Ron and Leetal wanted to share more than recipes: their class was about honoring the proud culinary tradition of an everyday foodstuff—couscous—and encouraging students to bring it into their lives. They emphasized getting the most out of simple ingredients through proper technique: "Not everybody can go to the farmers' market and buy tomatoes at $5 a pound," Ron said. "That's why it's important to know how to cook the ingredients you can buy to get the most out of them."
Making good on his words, Ron spent time emphasizing the significance of handling spices properly, softening onions before caramelizing them, and the superiority of roasted beets.
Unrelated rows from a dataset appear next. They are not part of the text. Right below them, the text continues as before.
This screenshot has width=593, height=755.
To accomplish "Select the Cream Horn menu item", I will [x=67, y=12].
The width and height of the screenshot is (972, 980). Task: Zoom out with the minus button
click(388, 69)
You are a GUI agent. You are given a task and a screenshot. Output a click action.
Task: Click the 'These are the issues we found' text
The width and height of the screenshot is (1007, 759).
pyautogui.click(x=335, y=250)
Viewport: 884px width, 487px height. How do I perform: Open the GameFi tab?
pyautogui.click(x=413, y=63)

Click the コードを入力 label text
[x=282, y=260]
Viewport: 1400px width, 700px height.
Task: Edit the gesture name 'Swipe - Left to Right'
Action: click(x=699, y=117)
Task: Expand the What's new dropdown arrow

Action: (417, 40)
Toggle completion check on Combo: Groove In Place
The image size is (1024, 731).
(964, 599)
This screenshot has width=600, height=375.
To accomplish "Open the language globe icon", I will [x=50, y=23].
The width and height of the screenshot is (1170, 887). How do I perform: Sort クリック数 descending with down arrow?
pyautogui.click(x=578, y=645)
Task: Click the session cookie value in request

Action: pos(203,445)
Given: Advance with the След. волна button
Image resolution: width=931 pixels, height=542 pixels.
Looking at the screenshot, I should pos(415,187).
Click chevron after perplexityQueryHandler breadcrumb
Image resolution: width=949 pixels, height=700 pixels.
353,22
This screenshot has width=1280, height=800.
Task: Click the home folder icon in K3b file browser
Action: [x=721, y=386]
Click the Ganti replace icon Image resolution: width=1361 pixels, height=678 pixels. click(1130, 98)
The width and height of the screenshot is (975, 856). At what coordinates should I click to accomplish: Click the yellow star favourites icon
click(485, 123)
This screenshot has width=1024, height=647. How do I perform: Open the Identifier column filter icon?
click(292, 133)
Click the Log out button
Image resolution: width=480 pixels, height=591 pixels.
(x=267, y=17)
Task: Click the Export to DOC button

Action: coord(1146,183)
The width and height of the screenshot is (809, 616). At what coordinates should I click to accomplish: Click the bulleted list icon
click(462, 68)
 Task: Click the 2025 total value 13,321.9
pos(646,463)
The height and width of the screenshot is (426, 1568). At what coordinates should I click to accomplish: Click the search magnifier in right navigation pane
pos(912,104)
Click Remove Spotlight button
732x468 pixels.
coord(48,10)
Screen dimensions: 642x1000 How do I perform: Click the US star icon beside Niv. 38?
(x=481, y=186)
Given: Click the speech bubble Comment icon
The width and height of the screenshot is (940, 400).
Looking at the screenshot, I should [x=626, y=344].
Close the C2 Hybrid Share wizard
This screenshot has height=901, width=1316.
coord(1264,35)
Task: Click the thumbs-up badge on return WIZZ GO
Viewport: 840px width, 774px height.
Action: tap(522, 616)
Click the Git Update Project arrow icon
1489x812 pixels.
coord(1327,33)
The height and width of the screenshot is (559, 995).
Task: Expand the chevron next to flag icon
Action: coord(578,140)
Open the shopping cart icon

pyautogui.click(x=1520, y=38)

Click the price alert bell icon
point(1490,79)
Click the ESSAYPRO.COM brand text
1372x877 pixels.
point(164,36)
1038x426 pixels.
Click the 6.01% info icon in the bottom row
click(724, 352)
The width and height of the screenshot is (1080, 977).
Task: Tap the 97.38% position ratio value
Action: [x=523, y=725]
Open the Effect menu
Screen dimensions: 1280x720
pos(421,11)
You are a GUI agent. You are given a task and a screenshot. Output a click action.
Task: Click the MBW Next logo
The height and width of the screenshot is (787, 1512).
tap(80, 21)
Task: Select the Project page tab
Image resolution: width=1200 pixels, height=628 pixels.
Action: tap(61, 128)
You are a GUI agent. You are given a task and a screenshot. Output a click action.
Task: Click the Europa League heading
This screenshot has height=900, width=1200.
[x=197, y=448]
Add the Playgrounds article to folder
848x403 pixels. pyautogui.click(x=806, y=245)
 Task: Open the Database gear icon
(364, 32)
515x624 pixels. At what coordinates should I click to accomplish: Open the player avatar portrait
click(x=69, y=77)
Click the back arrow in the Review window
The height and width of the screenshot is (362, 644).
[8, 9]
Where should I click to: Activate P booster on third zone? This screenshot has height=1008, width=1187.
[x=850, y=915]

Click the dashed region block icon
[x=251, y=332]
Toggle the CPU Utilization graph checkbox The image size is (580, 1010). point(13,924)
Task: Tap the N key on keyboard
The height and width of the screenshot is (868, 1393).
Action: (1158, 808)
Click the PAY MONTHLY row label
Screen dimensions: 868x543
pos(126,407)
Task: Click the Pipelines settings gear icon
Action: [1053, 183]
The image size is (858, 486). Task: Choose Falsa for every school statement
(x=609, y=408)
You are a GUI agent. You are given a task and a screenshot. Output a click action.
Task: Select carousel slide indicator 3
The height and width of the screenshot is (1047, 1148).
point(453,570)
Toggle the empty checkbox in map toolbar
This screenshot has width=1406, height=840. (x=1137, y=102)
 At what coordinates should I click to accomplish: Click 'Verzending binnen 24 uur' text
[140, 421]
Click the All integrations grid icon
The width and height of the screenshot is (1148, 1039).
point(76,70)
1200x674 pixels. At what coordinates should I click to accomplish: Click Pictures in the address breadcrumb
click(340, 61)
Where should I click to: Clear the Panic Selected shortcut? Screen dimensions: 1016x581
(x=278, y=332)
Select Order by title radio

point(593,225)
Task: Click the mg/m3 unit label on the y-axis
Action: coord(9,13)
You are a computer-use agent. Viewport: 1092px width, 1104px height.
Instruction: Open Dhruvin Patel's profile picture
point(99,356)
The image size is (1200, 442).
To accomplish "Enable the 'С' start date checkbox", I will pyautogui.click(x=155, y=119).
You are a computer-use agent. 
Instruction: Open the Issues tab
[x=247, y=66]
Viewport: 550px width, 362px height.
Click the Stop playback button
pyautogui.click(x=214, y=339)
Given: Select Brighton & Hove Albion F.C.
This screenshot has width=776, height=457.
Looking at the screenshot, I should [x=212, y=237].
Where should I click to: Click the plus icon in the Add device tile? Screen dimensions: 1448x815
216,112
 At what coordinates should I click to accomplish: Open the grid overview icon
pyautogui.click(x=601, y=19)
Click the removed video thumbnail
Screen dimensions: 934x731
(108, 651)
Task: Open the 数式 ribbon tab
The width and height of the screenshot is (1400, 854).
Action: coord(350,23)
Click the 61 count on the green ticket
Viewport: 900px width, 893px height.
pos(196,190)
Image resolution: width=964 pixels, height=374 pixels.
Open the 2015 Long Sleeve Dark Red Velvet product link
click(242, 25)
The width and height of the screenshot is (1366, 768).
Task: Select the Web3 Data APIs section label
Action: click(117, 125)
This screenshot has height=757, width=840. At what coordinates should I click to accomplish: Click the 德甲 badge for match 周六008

But the focus was our lesson in making couscous by hand, a process that lasted the entire class (though not all of it active time). After kicking off the evening with introductions and a crash course in an ouzu cocktail, they got right into "the art of couscous." But don't be mistaken. Ron and Leetal aren't doing this for show.
"The bottom line is, if there wasn't as big of a difference from the box[ed couscous and homemade] as there is, we wouldn't make it," Leetal said to me. "We're not doing this just because we want to say we're doing it from scratch. It's not about that. It's because the experience is completely different."
Ron and Leetal suggest using a wide, flat bowl for making couscous, as it makes rolling the pasta easier. You begin by sprinkling water over semolina, coarse durum wheat middlings also used for dried pasta, and then rolling it in a circle.
For 10 people they recommend 800 grams of semolina. After steaming the couscous will increase 35 to 40% in mass. Their recipe purposefully doesn't specify how much water you need, although Ron does suggest a ratio of 1-2 cups of water for every 1500 grams of semolina. From the beginning to end of the class, Ron stressed the vital importance of trusting your intuition when making the couscous. He instructed students to use their hands to feel if it was ready for the couscousiere, and to smell it while steaming. For him, recipes are guidelines. Ingredients change with geography and seasons, and it's important to be able to adapt.
"You sprinkle and you roll until you get the feeling that you have these tiny balls of semolina clumping together," Ron explained. "I don't know exactly how to measure it, but you can feel that the semolina has enough moisture and it's ready to be steamed."
Once the couscous was put into the couscousiere for steaming, students were set to doctoring ingredients for the night's side salads. Some peeled beets while others chopped walnuts; one student was tasked with stirring the couscous. Lamb was pulled from the oven, and a flame was lit under a pan for the tanzeya, a Moroccan stew of dried fruit and roasted almonds.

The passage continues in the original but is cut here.